> [Given problem]: Count the lines below that contain the word "Switch" and reply with the number alone.

╔══

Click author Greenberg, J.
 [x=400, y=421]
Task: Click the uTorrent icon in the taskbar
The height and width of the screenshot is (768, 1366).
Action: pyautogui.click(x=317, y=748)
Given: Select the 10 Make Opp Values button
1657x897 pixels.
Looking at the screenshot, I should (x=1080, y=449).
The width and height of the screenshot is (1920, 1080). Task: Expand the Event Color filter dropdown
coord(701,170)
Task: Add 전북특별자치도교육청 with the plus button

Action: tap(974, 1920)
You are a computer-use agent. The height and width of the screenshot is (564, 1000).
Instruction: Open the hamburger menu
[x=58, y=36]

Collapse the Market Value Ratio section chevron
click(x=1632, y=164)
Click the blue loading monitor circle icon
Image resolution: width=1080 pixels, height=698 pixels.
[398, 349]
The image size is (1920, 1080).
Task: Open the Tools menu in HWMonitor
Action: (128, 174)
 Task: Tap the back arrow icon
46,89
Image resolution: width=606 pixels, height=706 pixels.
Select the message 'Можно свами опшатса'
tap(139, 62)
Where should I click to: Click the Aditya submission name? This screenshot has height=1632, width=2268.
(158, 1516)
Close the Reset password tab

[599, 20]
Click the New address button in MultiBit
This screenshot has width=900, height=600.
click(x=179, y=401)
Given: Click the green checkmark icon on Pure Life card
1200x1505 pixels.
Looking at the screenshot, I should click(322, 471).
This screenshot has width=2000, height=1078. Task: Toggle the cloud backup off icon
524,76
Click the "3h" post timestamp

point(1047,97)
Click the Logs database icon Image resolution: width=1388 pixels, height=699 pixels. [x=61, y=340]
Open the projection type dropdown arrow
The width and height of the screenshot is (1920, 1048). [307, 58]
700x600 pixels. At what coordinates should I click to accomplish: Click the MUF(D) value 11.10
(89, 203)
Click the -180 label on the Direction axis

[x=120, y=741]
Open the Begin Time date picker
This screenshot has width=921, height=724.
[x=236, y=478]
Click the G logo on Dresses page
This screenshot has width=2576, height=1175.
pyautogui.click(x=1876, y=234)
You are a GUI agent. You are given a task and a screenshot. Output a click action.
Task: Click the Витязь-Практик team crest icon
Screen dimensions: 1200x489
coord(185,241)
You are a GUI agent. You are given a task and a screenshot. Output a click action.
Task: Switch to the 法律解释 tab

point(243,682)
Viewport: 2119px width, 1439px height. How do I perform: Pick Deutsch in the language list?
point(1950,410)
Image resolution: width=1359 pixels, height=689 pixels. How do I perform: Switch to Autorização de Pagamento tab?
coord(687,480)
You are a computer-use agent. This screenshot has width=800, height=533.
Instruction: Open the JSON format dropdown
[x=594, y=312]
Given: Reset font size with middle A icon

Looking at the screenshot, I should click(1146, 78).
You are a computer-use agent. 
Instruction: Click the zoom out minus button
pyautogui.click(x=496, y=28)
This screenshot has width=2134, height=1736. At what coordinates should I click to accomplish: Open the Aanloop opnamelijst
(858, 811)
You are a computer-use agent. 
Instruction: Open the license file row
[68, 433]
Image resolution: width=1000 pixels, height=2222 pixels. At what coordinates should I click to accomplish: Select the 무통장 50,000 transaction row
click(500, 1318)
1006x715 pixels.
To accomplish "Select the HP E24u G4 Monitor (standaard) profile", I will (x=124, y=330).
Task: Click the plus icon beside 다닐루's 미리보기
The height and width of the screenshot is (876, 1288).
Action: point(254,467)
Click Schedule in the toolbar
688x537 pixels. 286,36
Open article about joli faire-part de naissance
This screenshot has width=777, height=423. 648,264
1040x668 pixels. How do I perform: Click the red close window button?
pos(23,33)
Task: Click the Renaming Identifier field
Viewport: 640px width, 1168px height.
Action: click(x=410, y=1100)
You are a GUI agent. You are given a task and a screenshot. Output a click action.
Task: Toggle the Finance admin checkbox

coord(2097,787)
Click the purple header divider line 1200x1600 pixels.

╚══

> [Solution to the exercise]: 2